Center Director Joins Scholars Calling for Congressional Repeal of “True Lender” Rule

April 22, 2021

On Tuesday, 138 scholars from 43 states and the District of Columbia — including the Center’s Executive Director Ted Mermin — sent a letter to Congress urging it to use the Congressional Review Act (CRA) to overturn the Office of the Comptroller of the Currency’s (OCC’s) final rule on National Banks and Federal Savings Associations as Lenders, known as also the “true lender” rule.

In the letter, the scholars explain how the so-called “true lender” rule displaces state interest rate caps: “The Rule usurps the critical role of states in limiting the interest charged to their citizens by nonbank lenders—a role that states have held since the founding of this country.”

The scholars highlight the fact that all of the original 13 states had usury laws, as do 45 states currently – and that attempts to evade usury laws are as old as the laws themselves. The “true lender” doctrine addresses evasions where payday lenders and other high-cost lenders form “superficial arrangements with banks, put the bank’s name as a lender on the loan agreement, and use[] the bank as the nominal originator of the loan” in order to take advantage of the lack of state interest rate limits that apply to national banks. Thus, “these high-cost lenders tried to charge borrowers interest rates that were otherwise illegal if the lender made the loan itself.”

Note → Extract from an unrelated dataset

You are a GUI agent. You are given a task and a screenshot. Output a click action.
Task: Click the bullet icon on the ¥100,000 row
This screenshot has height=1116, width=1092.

Courts have relied on the longstanding anti-evasion doctrine to determine if the “true lender” is a state-regulated lender covered by state usury laws. The scholars criticize the OCC for “rejecting this overwhelming history that courts can ignore contrivances and search instead for the truth in order to prevent evasions of usury laws … The result of the OCC Rule will be to strip states of their agency in regulating usurious lending by nonbanks to their citizens. Over 200 years of legal precedent from states and the U.S. Supreme Court will be eliminated by this ill-conceived and overreaching Rule.”

Congress is considering whether to overturn the OCC rule.